Rutgers Business School to Host Panasonic Corporation CEO: MBA News

By QS Contributor

Updated August 27, 2019 Updated August 27, 2019

The chairman and CEO of the Panasonic Corporation’s North American branch is to address an audience at Rutgers Business School tomorrow, February 20.

Joseph M. Taylor, who has been with the Panasonic Corporation for 30 years, is the first US citizen to hold these twin titles and also sits on the company’s global board. 

His talk at Rutgers Business School will concentrate on how the Panasonic Corporation has recovered from the difficulties it faced in trying to keep pace with changes in the global marketplace to reassert itself as a leader in the electronics industry.

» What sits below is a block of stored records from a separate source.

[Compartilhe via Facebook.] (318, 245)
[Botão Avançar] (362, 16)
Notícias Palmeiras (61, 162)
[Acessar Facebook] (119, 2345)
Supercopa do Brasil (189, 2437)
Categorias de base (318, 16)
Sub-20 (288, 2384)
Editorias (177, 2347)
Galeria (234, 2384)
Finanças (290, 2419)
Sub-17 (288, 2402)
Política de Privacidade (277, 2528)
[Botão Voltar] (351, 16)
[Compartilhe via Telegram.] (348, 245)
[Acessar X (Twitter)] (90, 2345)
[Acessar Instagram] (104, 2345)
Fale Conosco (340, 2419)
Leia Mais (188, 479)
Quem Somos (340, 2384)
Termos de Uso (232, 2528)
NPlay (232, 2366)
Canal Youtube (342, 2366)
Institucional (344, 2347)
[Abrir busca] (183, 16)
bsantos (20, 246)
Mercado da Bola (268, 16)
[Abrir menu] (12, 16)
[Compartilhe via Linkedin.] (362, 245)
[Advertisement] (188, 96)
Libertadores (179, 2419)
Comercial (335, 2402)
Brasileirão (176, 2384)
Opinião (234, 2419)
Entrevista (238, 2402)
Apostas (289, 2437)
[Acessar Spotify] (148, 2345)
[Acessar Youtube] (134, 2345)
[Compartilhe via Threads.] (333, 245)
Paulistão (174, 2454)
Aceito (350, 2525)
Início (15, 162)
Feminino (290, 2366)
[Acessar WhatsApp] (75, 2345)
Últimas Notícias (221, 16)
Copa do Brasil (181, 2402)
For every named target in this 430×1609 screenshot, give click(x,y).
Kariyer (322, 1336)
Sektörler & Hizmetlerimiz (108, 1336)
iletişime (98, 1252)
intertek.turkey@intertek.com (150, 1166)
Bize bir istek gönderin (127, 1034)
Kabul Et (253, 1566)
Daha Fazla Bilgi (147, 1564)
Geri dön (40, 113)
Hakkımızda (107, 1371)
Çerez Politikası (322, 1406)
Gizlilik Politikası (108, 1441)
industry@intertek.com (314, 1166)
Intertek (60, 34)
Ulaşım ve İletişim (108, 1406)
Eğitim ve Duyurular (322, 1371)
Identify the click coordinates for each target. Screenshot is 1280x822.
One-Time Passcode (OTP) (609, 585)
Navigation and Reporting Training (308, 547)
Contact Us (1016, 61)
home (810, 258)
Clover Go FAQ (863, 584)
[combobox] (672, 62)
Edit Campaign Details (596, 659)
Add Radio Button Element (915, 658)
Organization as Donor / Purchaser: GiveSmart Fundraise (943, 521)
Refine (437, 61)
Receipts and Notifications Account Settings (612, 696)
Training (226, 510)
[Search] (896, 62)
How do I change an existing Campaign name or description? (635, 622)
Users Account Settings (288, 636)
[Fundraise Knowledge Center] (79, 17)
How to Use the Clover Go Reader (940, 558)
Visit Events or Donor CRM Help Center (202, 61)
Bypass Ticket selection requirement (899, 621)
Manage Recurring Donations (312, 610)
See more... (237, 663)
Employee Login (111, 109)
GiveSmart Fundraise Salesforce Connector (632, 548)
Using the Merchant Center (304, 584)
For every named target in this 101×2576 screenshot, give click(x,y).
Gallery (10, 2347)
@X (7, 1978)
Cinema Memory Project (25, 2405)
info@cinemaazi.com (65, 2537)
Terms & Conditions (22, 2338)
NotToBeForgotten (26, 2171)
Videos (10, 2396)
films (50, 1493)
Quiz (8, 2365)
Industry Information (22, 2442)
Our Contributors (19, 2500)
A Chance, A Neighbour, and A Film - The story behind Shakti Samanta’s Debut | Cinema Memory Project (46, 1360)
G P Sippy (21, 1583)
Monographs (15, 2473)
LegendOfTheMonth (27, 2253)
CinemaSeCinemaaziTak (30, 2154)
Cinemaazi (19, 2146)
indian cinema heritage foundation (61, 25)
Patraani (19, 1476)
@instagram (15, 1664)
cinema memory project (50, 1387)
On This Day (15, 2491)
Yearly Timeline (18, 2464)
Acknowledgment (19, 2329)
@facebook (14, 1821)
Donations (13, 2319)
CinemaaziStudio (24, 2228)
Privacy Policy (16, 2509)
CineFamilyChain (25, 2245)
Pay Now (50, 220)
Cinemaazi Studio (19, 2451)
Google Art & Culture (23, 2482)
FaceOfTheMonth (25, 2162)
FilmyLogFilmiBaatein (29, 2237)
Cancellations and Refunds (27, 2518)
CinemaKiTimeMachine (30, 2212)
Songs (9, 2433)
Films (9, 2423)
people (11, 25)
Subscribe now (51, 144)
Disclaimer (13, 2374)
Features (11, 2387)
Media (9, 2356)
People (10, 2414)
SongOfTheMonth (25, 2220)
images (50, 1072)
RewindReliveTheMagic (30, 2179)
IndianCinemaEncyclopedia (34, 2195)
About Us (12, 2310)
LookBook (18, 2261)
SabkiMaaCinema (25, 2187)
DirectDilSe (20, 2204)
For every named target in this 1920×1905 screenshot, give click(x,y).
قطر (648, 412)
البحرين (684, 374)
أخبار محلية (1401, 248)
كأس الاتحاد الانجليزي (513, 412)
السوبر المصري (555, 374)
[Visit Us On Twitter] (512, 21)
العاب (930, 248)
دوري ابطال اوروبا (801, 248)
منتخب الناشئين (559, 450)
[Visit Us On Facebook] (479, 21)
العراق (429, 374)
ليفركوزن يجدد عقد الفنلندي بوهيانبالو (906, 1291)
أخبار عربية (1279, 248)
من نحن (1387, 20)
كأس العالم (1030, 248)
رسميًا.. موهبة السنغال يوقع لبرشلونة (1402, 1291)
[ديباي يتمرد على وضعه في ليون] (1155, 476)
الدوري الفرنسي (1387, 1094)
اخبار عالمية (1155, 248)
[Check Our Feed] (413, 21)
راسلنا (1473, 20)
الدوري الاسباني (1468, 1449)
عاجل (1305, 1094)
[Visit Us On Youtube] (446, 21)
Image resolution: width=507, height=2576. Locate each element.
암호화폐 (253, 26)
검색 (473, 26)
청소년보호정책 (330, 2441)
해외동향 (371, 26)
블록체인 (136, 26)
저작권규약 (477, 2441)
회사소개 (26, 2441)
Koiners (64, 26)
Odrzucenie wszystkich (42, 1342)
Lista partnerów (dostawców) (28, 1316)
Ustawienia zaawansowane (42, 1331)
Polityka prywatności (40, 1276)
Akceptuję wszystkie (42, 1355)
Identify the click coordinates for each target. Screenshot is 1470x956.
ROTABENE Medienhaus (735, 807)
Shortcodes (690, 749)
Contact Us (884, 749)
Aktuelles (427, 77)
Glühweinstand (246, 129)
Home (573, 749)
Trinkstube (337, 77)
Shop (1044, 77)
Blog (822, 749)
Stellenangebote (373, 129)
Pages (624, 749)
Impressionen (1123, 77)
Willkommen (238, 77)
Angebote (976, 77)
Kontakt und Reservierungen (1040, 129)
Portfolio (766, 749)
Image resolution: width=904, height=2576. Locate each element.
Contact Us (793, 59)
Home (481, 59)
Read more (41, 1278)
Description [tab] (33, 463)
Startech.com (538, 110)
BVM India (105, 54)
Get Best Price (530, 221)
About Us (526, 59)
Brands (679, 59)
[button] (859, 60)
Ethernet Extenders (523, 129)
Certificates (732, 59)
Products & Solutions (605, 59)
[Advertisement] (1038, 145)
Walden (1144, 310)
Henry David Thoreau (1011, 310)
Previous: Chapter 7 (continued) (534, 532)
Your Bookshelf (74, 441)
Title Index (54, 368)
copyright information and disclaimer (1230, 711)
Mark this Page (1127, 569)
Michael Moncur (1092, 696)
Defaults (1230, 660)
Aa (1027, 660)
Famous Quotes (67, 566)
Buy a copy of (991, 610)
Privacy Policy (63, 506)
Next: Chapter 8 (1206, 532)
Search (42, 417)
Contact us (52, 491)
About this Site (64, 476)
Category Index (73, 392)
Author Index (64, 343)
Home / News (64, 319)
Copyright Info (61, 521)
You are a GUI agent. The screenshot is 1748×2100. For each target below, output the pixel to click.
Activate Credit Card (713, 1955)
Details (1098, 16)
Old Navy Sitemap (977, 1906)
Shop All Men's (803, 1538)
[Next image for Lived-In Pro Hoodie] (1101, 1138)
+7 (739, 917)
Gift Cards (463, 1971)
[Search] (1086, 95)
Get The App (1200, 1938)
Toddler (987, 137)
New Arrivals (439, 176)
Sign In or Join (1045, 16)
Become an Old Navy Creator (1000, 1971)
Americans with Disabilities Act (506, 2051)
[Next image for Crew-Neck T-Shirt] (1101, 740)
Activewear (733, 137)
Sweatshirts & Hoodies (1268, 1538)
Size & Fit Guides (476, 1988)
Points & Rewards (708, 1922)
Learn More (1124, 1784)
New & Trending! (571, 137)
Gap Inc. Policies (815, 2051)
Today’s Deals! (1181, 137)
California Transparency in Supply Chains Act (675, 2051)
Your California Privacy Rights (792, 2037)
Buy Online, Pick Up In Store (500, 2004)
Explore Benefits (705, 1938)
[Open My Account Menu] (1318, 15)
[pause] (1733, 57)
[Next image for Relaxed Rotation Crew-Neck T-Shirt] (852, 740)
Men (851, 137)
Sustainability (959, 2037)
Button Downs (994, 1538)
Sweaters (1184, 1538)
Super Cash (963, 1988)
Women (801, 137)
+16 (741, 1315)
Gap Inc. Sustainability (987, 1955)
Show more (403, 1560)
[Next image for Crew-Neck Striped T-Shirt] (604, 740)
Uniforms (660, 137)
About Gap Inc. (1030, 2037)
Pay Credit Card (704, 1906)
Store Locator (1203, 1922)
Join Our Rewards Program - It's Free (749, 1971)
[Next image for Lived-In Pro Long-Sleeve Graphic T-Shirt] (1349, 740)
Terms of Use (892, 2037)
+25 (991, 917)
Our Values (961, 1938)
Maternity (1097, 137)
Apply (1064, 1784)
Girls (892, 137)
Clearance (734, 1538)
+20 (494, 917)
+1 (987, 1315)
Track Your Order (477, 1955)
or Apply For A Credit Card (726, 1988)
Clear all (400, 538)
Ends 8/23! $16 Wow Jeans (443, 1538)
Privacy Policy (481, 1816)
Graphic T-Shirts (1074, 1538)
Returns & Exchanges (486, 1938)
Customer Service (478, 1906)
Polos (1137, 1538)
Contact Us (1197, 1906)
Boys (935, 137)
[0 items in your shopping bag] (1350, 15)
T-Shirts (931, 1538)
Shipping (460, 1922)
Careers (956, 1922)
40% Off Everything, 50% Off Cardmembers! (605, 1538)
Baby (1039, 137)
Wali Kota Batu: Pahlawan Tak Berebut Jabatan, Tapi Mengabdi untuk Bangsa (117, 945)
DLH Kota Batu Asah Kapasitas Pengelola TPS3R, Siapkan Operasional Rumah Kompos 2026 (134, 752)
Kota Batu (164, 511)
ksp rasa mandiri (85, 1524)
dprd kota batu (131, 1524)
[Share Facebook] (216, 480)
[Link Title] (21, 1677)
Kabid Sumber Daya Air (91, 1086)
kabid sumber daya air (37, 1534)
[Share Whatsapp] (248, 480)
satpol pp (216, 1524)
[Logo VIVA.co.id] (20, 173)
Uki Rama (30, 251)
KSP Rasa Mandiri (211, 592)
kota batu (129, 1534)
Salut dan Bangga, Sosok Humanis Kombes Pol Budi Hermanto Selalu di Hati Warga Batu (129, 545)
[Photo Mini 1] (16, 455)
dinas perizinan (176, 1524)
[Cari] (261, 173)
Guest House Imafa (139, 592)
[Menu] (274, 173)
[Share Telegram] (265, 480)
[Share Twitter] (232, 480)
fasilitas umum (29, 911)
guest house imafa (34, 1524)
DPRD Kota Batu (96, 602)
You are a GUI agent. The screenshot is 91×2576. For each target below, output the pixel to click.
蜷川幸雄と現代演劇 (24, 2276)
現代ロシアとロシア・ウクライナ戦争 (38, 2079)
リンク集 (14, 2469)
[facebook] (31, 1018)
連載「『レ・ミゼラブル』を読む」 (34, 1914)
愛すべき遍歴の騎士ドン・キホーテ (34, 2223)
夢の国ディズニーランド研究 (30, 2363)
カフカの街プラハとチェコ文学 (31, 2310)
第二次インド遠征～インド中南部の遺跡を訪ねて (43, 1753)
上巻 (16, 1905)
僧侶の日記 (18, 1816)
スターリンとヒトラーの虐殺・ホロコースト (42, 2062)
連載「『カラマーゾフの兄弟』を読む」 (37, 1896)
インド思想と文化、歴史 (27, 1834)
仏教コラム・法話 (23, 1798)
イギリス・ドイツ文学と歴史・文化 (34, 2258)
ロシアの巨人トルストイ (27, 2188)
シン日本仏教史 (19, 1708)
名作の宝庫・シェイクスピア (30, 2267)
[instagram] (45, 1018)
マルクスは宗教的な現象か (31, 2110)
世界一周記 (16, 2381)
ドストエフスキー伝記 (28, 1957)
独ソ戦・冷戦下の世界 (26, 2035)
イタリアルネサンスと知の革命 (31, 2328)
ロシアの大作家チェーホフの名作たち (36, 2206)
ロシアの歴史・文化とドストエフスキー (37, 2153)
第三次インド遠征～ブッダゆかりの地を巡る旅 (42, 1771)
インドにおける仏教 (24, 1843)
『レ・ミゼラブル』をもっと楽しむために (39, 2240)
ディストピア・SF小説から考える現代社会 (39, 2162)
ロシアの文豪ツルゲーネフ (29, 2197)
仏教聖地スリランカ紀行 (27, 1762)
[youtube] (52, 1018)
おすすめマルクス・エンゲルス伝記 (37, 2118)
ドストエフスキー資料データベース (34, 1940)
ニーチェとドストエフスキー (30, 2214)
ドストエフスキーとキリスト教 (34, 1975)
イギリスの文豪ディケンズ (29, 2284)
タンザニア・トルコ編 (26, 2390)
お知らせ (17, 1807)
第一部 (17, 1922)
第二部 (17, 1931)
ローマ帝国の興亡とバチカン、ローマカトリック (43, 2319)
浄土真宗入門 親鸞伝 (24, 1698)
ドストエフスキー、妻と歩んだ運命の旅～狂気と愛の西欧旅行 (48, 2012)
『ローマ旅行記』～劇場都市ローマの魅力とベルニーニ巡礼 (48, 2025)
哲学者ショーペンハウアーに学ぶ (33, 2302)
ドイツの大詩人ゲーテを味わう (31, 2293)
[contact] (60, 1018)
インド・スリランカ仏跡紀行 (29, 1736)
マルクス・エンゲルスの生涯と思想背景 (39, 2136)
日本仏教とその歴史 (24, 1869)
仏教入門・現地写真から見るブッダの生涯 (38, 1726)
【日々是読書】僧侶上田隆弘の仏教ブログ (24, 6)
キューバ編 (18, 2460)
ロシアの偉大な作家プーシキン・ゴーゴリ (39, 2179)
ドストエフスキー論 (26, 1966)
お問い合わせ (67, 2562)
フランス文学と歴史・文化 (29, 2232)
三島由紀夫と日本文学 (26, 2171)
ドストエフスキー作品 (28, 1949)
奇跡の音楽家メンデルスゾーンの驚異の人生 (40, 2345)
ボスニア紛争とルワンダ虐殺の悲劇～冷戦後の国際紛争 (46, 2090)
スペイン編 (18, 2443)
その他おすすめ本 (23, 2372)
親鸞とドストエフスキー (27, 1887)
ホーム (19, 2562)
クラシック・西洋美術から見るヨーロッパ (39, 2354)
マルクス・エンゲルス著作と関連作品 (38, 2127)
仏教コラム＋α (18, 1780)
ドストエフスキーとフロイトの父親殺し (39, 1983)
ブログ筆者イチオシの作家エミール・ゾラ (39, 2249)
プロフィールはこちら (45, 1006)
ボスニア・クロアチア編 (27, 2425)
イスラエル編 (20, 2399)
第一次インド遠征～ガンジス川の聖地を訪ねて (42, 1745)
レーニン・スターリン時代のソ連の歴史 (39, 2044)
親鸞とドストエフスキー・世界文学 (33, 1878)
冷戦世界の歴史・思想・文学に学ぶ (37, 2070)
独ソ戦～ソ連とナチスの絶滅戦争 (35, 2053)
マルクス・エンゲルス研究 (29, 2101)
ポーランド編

Lessons from Panasonic Corporation’s great challenge

"I thought it might be interesting for the students to hear how we got into the position and what’s involved in transforming the company and positioning it for success going forward,” Taylor said to Rutgers Business School.

Entitled, ‘The Challenges of Remaking a 100-Year-Old Global Corporation’, the event is part of the school’s CEO series which is aimed at providing MBA students and alumni with access to real-world insights from C-level business leaders.

Since last year, Taylor and Rutgers Business School have been near-neighbors, after the Panasonic Corporation moved its North American headquarters, complete with 1,000 staff, to downtown Newark. The modern 12-story building boasts an energy and water-saving design and is, in itself, an integral part of Taylor and the Panasonic Corporation’s plans to refashion themselves into an innovation leader in green business.

During his long career with the Osaka-headquartered Panasonic Corporation, Joseph M. Taylor has learnt much about the culture of doing business in Japan. In his eyes the ideal management style is a hybrid that borrows both from the US and Japanese approach.

“The Japanese manage by consensus and American managers are known for unilateral decision-making. I think the combination of both is the best of all,” Taylor said.